Quelques années plus tôt, issus de deux religions
différentes et ayant souhaité donner
à notre mariage une dimension spirituelle,
la nouvelle que ni le rabbin ni le prêtre n’acceptent
de nous unir nous abat. Fausse mauvaise
nouvelle ! Durant notre voyage de noces,
à Khajuraho, en Inde, site
« chargé », jalonné
de temples extraordinaires, hasards incroyables
et synchronicités s’enchaînent. Le matin, une
femme a passé un collier de fleurs autour du
cou de Sandra en lui annonçant qu’elle se marierait
le jour même. Me voyant arriver, elle
me désigne, me passe un collier puis disparaît.

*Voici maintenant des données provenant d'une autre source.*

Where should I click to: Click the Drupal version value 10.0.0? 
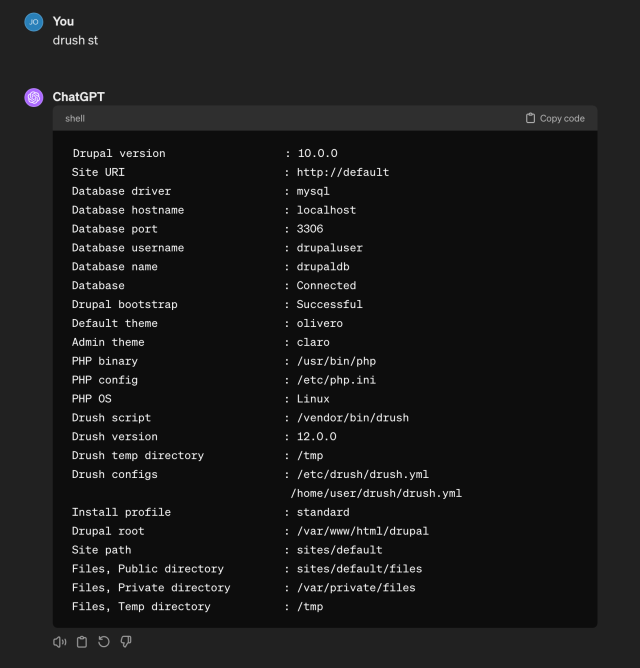pyautogui.click(x=318, y=153)
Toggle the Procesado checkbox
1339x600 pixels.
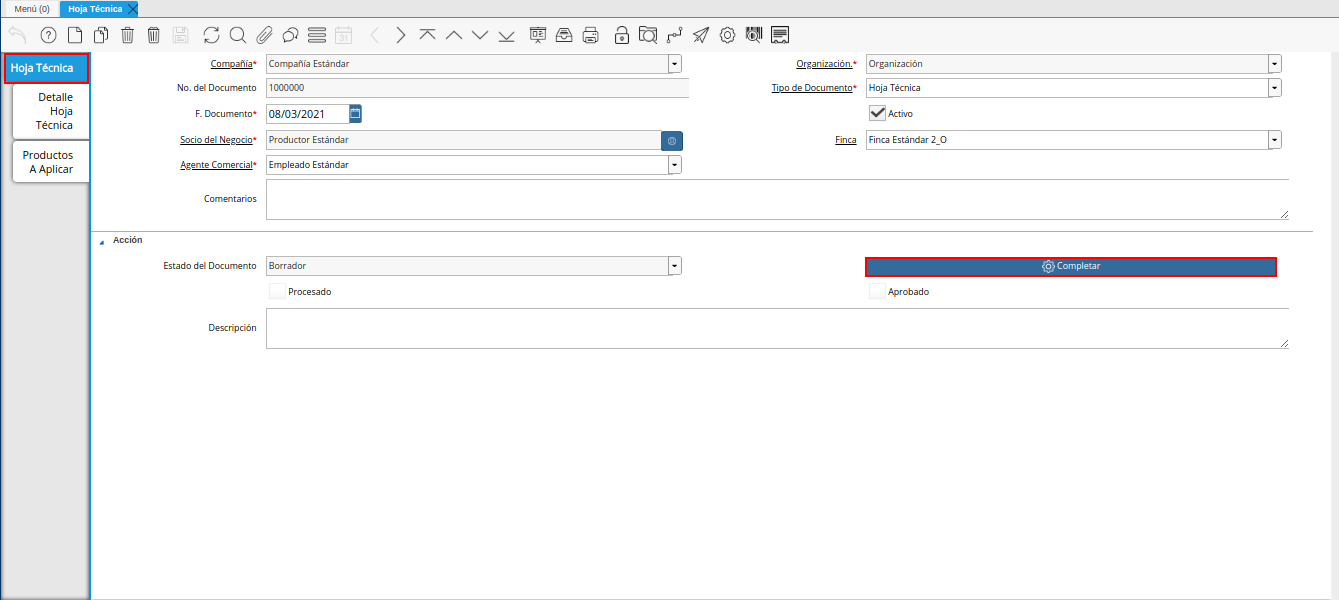(277, 291)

Sans rien demander. Le soir, sous une pleine
lune hollywoodienne, je décide de visiter les
temples de nuit. Un mendiant nous prend en
main et nous conduit (avant de disparaître à
son tour) dans l’unique temple en activité où
un prêtre nous fait asseoir et conduit toute une
cérémonie, alors que le site est officiellement
fermé ! Pétales de fleurs, riz, tika sur le front…

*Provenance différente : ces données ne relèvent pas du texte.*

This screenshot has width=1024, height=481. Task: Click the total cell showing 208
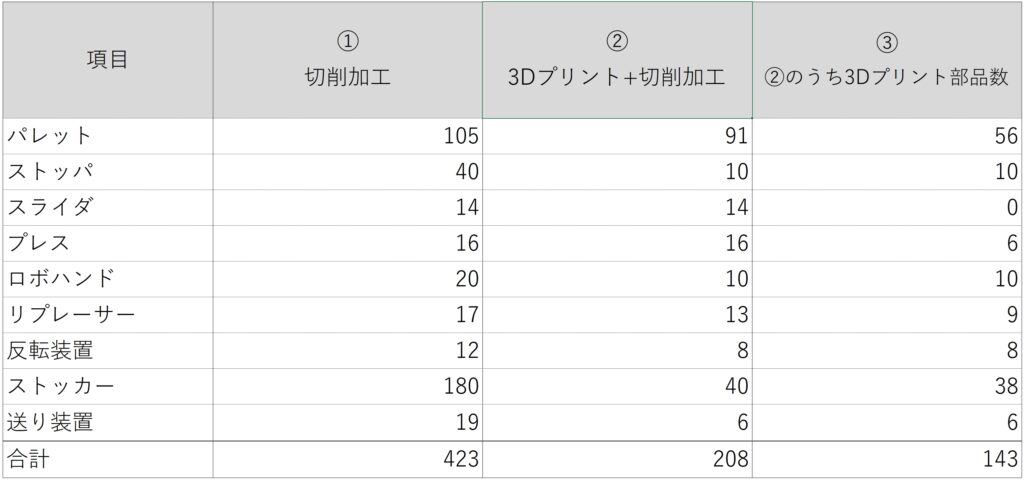click(617, 460)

Nous apprendrons quelques jours plus tard,
qu’en cette fête de Shiva, une fois par an, nous
avons été… mariés ! Parce que la vie, dans son
grand mystère, sait mieux que nous ce qu’il
nous faut (et comment y parvenir), nous devons
toujours accepter ce qui est, et lui faire
confiance. Tel est l’authentique lâcher-prise.
En voyage, l’esprit
libéré, nous pouvons
nous appliquer à être
simplement présents
au monde.
Étape 6 : Vivre ici et maintenant
L’un des bénéfices les plus considérables offert par le voyage est que l’on
peut accéder à ce que les sages du monde entier affirment être le secret
du bonheur : la capacité à vivre ici et maintenant. Autant, dans la vie
quotidienne, factures et problèmes nourrissent un discours intérieur
incessant et nous empêchent de vivre la magie de l’instant présent,
autant, en voyage, l’esprit libéré, nous pouvons nous appliquer à être
simplement présents au monde. Raison pour laquelle, en voyage, on se
sent si heureux et tellement plus… vivant !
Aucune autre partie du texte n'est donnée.